Ditahan Amerika Selama 10 Tahun, Pilot Rusia Mengaku Disiksa Selama Di Penjara

Tahanan Rusia yang dibebaskan oleh Amerika Serikat dalam pertukaran tahanan di Turki adalah Konstantin Yaroshenko.

Dia adalah seorang pilot Rusia yang terlibat dalam insiden diplomatik antara Rusia dan Amerika Serikat. Pada tanggal 28 Mei 2010, ia ditangkap di Liberia sebagai bagian dari Operasi Relentless atas tuduhan mempersiapkan pengiriman kokain dalam jumlah besar. Dia kemudian dibawa ke AS dan dijatuhi hukuman 20 tahun penjara oleh pengadilan AS pada 7 September 2011.
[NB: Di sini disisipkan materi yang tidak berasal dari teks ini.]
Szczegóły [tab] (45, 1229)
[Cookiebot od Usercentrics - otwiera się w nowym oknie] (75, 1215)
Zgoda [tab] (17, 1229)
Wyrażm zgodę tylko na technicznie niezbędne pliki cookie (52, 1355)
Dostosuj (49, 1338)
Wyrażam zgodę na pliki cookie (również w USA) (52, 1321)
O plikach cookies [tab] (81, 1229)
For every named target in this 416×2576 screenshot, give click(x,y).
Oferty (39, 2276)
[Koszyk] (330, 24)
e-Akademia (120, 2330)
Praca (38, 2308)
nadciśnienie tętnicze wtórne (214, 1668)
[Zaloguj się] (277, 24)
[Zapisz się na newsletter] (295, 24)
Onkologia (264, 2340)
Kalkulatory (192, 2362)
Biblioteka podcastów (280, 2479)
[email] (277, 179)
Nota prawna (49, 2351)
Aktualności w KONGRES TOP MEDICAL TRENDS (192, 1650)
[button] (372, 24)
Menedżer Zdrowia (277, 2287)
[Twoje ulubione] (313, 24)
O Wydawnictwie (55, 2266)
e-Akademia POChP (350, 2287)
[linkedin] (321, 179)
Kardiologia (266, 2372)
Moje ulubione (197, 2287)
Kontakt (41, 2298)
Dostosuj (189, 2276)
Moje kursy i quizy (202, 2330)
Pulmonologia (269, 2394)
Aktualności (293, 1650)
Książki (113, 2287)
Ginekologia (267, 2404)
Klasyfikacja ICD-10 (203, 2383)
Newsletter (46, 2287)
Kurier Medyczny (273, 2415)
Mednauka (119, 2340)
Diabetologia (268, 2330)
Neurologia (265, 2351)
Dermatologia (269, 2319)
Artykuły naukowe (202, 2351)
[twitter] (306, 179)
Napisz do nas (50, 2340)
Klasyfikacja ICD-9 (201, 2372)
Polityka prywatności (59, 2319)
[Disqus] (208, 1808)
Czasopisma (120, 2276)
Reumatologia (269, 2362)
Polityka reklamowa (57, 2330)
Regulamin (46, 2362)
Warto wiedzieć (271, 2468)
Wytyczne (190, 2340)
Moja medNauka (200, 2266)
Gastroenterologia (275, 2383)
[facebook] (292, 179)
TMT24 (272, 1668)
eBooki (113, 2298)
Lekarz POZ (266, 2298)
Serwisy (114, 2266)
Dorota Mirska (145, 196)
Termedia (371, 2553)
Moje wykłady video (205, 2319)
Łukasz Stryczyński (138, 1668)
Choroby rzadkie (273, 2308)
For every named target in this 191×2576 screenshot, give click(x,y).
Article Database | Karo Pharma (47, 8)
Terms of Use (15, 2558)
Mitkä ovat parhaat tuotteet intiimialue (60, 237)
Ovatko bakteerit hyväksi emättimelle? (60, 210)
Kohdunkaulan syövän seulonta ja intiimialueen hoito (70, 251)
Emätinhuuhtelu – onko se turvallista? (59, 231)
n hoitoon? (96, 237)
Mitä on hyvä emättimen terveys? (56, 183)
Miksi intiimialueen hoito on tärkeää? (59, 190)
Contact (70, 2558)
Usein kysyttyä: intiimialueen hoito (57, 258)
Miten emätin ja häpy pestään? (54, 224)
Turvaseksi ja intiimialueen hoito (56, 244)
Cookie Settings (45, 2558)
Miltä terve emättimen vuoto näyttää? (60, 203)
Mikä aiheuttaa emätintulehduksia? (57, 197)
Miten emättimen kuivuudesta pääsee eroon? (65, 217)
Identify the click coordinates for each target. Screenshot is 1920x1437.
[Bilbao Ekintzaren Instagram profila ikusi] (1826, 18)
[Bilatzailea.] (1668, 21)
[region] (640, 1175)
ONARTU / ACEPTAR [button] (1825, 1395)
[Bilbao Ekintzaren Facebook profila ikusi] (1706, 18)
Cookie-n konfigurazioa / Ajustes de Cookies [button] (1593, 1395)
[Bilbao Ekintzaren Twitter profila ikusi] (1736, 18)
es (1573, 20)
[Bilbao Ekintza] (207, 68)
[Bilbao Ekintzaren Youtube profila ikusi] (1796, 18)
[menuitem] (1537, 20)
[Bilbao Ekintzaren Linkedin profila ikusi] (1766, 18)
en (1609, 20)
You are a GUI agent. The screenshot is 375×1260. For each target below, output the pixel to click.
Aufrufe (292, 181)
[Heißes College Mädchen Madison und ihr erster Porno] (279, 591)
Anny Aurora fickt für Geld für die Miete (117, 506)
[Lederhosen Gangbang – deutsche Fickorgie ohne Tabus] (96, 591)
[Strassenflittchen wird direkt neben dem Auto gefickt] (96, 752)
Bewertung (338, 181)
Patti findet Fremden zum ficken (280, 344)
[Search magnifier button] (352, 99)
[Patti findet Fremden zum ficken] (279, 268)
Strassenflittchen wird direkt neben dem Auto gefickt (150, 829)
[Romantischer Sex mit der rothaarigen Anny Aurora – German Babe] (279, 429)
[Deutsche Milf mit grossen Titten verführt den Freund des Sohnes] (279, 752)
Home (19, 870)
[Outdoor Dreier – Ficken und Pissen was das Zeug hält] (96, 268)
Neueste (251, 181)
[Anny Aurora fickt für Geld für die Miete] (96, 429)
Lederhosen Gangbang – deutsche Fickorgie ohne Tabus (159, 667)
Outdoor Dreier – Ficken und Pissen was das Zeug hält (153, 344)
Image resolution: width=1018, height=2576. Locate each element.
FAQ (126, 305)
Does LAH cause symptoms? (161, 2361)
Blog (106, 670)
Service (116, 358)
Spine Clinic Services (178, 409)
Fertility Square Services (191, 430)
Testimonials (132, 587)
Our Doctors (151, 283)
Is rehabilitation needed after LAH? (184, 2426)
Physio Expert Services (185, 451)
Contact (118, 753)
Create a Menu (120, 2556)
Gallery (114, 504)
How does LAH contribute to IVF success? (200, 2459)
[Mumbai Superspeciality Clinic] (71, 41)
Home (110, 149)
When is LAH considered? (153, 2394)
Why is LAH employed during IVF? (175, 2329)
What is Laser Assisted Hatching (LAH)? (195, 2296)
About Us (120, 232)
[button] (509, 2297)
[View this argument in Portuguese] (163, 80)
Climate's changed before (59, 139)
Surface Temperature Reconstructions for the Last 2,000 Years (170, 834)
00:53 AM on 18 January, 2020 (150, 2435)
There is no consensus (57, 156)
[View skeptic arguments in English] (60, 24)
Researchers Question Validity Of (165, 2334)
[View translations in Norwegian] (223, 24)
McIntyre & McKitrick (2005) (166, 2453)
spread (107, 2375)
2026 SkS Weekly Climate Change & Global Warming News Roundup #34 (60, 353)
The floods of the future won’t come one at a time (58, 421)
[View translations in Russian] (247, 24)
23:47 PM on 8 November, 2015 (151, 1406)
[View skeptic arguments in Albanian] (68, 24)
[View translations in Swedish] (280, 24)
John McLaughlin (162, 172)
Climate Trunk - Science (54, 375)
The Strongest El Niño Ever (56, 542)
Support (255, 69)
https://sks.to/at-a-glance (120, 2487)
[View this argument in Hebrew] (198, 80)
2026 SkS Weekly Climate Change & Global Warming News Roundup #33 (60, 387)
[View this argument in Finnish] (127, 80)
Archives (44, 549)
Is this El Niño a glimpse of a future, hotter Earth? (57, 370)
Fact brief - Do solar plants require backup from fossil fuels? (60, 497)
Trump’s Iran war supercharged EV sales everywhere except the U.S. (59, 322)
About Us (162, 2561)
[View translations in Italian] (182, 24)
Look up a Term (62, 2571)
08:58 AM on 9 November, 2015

Yaroshenko mengklaim bahwa dia tidak mengangkut kargo sama sekali sejak runtuhnya Uni Soviet, tetapi bekerja sebagai ahli kondisi teknis pesawat. Yaroshenko adalah pemilik maskapai penerbangan Rusia CJSC RostAvia yang berbasis di Rostov-on-Don.

Menurut istri Yaroshenko, dia terbang ke Liberia pada 18 Mei 2010 untuk menegosiasikan kontrak baru, negara yang belum pernah dia kunjungi sebelumnya. Pada 28 Mei 2010, Yaroshenko ditangkap di ibukota Liberia, Monrovia, oleh petugas Badan Keamanan Nasional Republik Liberia (NSA) atas tuduhan mempersiapkan pengangkutan kargo kokain dalam jumlah besar.

Pada tanggal 30 Mei 2010, pihak berwenang Liberia menyerahkan Yaroshenko kepada petugas Administrasi Penegakan Narkoba AS (DEA), bagian dari Departemen Kehakiman AS, dengan surat perintah penangkapan yang dikeluarkan oleh Pengadilan Distrik AS untuk Distrik Selatan New York.

Pada 1 Juni 2010, Administrasi Penegakan Narkoba Departemen Kehakiman AS melaporkan penemuan jaringan penyelundup yang berencana mengirim tiga pengiriman kokain besar dengan total sekitar 4 ton dan senilai $100 juta dari Kolombia ke Liberia dan Ghana, yang dipasok oleh sayap kiri. kelompok pemberontak FARC.

Baca Juga:  Menteri Pertahanan Taiwan: F16 Viper Sanggup Hadapi J20 China

Pada tanggal 19 Juli, kedutaan Rusia di Washington mengirim catatan ke Departemen Luar Negeri AS, menunjukkan bahwa tidak dapat diterima bahwa layanan diplomatik tidak diberitahu pada waktunya tentang penahanan pilot Rusia. Para diplomat Rusia berpendapat bahwa Konvensi Wina 1963 tentang Hubungan Konsuler tidak pernah dilanggar secara serius. Badan intelijen AS menangkap seorang warga negara Rusia di negara ketiga untuk pertama kalinya untuk menyelundupkannya ke AS.

Selama dipenjara, Yaroshenko berkali-kali mengeluh tentang penyiksaan, pemukulan, dan kurangnya perawatan medis. Dia mengatakan dia dilarang menyebutkan penyiksaan di pengadilan.